Data excerpts ▸
- - -

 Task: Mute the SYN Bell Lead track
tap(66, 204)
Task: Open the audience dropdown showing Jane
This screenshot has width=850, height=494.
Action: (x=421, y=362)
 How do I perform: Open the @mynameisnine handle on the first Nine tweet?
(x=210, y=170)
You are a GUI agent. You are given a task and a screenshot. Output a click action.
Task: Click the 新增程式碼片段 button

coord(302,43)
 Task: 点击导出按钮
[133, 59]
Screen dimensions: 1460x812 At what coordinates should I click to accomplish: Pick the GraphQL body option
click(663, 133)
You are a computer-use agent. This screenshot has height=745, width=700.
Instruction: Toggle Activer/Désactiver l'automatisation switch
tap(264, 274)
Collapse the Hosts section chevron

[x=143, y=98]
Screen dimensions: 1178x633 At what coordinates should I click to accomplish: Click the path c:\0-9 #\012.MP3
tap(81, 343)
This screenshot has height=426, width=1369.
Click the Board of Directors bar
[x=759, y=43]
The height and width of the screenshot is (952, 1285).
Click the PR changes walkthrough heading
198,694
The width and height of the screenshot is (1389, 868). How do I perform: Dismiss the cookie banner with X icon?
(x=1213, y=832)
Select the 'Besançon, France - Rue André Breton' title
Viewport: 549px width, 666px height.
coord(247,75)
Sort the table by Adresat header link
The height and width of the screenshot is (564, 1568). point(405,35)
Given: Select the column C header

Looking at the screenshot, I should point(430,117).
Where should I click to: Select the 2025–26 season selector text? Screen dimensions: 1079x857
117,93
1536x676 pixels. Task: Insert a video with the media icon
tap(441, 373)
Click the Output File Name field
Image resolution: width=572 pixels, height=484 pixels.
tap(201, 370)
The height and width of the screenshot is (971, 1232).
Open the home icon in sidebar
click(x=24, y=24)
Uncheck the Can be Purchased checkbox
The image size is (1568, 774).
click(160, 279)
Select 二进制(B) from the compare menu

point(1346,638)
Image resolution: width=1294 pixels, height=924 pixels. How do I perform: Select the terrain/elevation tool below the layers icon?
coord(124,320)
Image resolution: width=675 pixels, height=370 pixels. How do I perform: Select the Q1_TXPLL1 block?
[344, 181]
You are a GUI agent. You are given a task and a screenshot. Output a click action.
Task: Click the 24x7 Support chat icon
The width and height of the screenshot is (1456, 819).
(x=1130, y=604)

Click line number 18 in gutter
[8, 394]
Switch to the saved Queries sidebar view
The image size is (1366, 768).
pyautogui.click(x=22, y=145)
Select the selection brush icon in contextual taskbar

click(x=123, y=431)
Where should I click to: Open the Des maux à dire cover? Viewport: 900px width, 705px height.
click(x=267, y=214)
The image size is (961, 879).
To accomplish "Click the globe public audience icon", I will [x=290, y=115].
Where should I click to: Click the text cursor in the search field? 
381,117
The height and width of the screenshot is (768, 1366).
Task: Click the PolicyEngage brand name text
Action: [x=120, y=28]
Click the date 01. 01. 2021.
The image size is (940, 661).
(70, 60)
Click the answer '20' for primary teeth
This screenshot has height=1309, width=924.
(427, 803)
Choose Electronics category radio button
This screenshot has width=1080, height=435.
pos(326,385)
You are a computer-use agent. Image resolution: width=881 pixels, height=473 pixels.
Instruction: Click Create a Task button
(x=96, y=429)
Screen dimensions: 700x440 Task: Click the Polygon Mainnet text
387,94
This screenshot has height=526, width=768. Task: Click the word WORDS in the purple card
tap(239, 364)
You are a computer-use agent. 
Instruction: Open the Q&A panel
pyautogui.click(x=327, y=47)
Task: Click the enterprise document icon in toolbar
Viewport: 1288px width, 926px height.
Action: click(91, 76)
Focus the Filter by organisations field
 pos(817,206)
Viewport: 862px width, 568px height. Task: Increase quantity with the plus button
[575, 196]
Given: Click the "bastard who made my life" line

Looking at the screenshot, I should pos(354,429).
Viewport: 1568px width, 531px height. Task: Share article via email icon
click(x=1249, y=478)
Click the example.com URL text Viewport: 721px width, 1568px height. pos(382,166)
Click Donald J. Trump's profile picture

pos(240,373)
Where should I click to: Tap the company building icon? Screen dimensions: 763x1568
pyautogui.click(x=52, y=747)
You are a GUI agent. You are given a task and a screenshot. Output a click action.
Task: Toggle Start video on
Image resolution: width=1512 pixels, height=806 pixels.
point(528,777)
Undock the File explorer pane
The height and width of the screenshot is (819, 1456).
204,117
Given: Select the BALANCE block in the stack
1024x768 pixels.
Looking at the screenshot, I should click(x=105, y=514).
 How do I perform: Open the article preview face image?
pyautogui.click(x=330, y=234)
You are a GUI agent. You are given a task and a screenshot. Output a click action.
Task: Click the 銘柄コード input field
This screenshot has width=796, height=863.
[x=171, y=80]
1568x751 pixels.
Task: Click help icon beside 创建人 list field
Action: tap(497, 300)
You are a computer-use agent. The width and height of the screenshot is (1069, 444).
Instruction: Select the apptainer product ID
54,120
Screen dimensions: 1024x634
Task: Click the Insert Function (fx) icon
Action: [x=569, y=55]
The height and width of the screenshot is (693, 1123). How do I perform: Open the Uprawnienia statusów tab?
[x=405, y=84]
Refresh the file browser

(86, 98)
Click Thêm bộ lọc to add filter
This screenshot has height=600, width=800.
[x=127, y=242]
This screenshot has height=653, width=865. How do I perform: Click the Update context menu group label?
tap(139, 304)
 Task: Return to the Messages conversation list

- - -

Aim ▸ Reproduce all of the data above, substituting "desktop automation agent" for every occurrence of "computer-use agent" and leaving everything else unchanged.

Full answer ▸
 Task: Mute the SYN Bell Lead track
tap(66, 204)
Task: Open the audience dropdown showing Jane
This screenshot has width=850, height=494.
Action: (x=421, y=362)
 How do I perform: Open the @mynameisnine handle on the first Nine tweet?
(x=210, y=170)
You are a GUI agent. You are given a task and a screenshot. Output a click action.
Task: Click the 新增程式碼片段 button

coord(302,43)
 Task: 点击导出按钮
[133, 59]
Screen dimensions: 1460x812 At what coordinates should I click to accomplish: Pick the GraphQL body option
click(663, 133)
You are a desktop automation agent. This screenshot has height=745, width=700.
Instruction: Toggle Activer/Désactiver l'automatisation switch
tap(264, 274)
Collapse the Hosts section chevron

[x=143, y=98]
Screen dimensions: 1178x633 At what coordinates should I click to accomplish: Click the path c:\0-9 #\012.MP3
tap(81, 343)
This screenshot has height=426, width=1369.
Click the Board of Directors bar
[x=759, y=43]
The height and width of the screenshot is (952, 1285).
Click the PR changes walkthrough heading
198,694
The width and height of the screenshot is (1389, 868). How do I perform: Dismiss the cookie banner with X icon?
(x=1213, y=832)
Select the 'Besançon, France - Rue André Breton' title
Viewport: 549px width, 666px height.
coord(247,75)
Sort the table by Adresat header link
The height and width of the screenshot is (564, 1568). point(405,35)
Given: Select the column C header

Looking at the screenshot, I should point(430,117).
Where should I click to: Select the 2025–26 season selector text? Screen dimensions: 1079x857
117,93
1536x676 pixels. Task: Insert a video with the media icon
tap(441, 373)
Click the Output File Name field
Image resolution: width=572 pixels, height=484 pixels.
tap(201, 370)
The height and width of the screenshot is (971, 1232).
Open the home icon in sidebar
click(x=24, y=24)
Uncheck the Can be Purchased checkbox
The image size is (1568, 774).
click(160, 279)
Select 二进制(B) from the compare menu

point(1346,638)
Image resolution: width=1294 pixels, height=924 pixels. How do I perform: Select the terrain/elevation tool below the layers icon?
coord(124,320)
Image resolution: width=675 pixels, height=370 pixels. How do I perform: Select the Q1_TXPLL1 block?
[344, 181]
You are a GUI agent. You are given a task and a screenshot. Output a click action.
Task: Click the 24x7 Support chat icon
The width and height of the screenshot is (1456, 819).
(x=1130, y=604)

Click line number 18 in gutter
[8, 394]
Switch to the saved Queries sidebar view
The image size is (1366, 768).
pyautogui.click(x=22, y=145)
Select the selection brush icon in contextual taskbar

click(x=123, y=431)
Where should I click to: Open the Des maux à dire cover? Viewport: 900px width, 705px height.
click(x=267, y=214)
The image size is (961, 879).
To accomplish "Click the globe public audience icon", I will [x=290, y=115].
Where should I click to: Click the text cursor in the search field? 
381,117
The height and width of the screenshot is (768, 1366).
Task: Click the PolicyEngage brand name text
Action: [x=120, y=28]
Click the date 01. 01. 2021.
The image size is (940, 661).
(70, 60)
Click the answer '20' for primary teeth
This screenshot has height=1309, width=924.
(427, 803)
Choose Electronics category radio button
This screenshot has width=1080, height=435.
pos(326,385)
You are a desktop automation agent. Image resolution: width=881 pixels, height=473 pixels.
Instruction: Click Create a Task button
(x=96, y=429)
Screen dimensions: 700x440 Task: Click the Polygon Mainnet text
387,94
This screenshot has height=526, width=768. Task: Click the word WORDS in the purple card
tap(239, 364)
You are a desktop automation agent. 
Instruction: Open the Q&A panel
pyautogui.click(x=327, y=47)
Task: Click the enterprise document icon in toolbar
Viewport: 1288px width, 926px height.
Action: click(91, 76)
Focus the Filter by organisations field
 pos(817,206)
Viewport: 862px width, 568px height. Task: Increase quantity with the plus button
[575, 196]
Given: Click the "bastard who made my life" line

Looking at the screenshot, I should pos(354,429).
Viewport: 1568px width, 531px height. Task: Share article via email icon
click(x=1249, y=478)
Click the example.com URL text Viewport: 721px width, 1568px height. pos(382,166)
Click Donald J. Trump's profile picture

pos(240,373)
Where should I click to: Tap the company building icon? Screen dimensions: 763x1568
pyautogui.click(x=52, y=747)
You are a GUI agent. You are given a task and a screenshot. Output a click action.
Task: Toggle Start video on
Image resolution: width=1512 pixels, height=806 pixels.
point(528,777)
Undock the File explorer pane
The height and width of the screenshot is (819, 1456).
204,117
Given: Select the BALANCE block in the stack
1024x768 pixels.
Looking at the screenshot, I should click(x=105, y=514).
 How do I perform: Open the article preview face image?
pyautogui.click(x=330, y=234)
You are a GUI agent. You are given a task and a screenshot. Output a click action.
Task: Click the 銘柄コード input field
This screenshot has width=796, height=863.
[x=171, y=80]
1568x751 pixels.
Task: Click help icon beside 创建人 list field
Action: tap(497, 300)
You are a desktop automation agent. The width and height of the screenshot is (1069, 444).
Instruction: Select the apptainer product ID
54,120
Screen dimensions: 1024x634
Task: Click the Insert Function (fx) icon
Action: [x=569, y=55]
The height and width of the screenshot is (693, 1123). How do I perform: Open the Uprawnienia statusów tab?
[x=405, y=84]
Refresh the file browser

(86, 98)
Click Thêm bộ lọc to add filter
This screenshot has height=600, width=800.
[x=127, y=242]
This screenshot has height=653, width=865. How do I perform: Click the Update context menu group label?
tap(139, 304)
 Task: Return to the Messages conversation list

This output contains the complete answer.